Anahita’s anger coursed through her next thought,
(Child! You couldn’t even begin to understand what I do!)
(That’s why you record all our deaths, isn’t it?) Leira refused to back down. She knew Anahita was the one informed of a Mer’s passing – she’d assumed it was because she oversaw the death rites and the passing ceremony. Now she guessed it was so Anahita could keep track of who had passed in to a Source.

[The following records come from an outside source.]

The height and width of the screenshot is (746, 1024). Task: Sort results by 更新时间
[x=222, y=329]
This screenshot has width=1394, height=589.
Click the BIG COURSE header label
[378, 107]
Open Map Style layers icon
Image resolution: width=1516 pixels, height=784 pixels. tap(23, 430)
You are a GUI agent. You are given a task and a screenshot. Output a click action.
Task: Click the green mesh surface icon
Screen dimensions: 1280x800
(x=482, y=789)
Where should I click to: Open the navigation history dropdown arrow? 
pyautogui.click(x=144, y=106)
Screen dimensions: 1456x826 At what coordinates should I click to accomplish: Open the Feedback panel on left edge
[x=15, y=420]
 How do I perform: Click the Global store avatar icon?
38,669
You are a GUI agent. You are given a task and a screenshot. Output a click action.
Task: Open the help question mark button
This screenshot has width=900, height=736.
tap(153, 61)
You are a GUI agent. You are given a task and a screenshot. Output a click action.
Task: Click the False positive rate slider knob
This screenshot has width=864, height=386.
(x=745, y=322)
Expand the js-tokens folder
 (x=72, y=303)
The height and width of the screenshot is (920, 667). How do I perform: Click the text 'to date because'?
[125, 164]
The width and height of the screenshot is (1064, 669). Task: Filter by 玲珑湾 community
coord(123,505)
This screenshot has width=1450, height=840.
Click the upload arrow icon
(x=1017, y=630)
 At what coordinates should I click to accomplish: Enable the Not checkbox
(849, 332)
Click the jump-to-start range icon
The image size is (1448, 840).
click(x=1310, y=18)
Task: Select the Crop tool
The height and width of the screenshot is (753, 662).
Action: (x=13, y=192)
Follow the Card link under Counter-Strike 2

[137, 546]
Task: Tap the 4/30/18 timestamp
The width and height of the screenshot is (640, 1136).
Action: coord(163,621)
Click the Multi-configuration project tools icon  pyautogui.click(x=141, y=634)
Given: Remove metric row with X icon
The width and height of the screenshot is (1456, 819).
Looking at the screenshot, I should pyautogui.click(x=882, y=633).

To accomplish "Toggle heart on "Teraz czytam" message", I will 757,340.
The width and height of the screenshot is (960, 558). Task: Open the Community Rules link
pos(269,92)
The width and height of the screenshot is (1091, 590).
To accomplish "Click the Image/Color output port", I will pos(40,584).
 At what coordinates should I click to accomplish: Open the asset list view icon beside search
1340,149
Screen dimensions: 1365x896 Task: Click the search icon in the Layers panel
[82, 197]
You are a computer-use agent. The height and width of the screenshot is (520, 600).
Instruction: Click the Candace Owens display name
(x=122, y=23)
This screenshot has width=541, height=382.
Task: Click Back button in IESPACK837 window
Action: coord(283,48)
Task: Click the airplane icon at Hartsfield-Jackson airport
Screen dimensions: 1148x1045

          Leira shuddered at the fresh horror of it as a thought occurred to her. She projected once again.
(I could hear them. Does that make me a Seer, too?)
(No, Child. But it makes you special. Your father couldn’t hear them. None of the others ever can. They sense them sometimes when they’re very close to passing over, but you were drawn straight to it. Yes, you’re special Leira. But dangerous. Even now, I’m outside the meeting of the Council and I fear what they’ll decide. As a Guardian, you might locate another of our Sources – you destroyed the one you found. And yet, you might discover new ones for us. I can’t leave our Nest – it isn’t safe. I need to be here, with Mosel- our Sources.) Anahita’s thought faltered, but Leira didn’t notice.
(You should be here too, protecting them, Leira. And yet, you’ve ruined one. So should we risk you being a Guardian? Or should you be a Scout? You could travel far. Better you destroy the energy of other herds, than ours.)

    Leira shook her head. Why was Anahita even asking that? It was too much. The final effects of the venom kicked in. She heard Anahita’s frustrated gasp as their connection was severed.

          Drifting into a dreamless sleep, Leira floated through the waters as the orbs bobbed around her. When she woke again, she would remember nothing of the day’s events.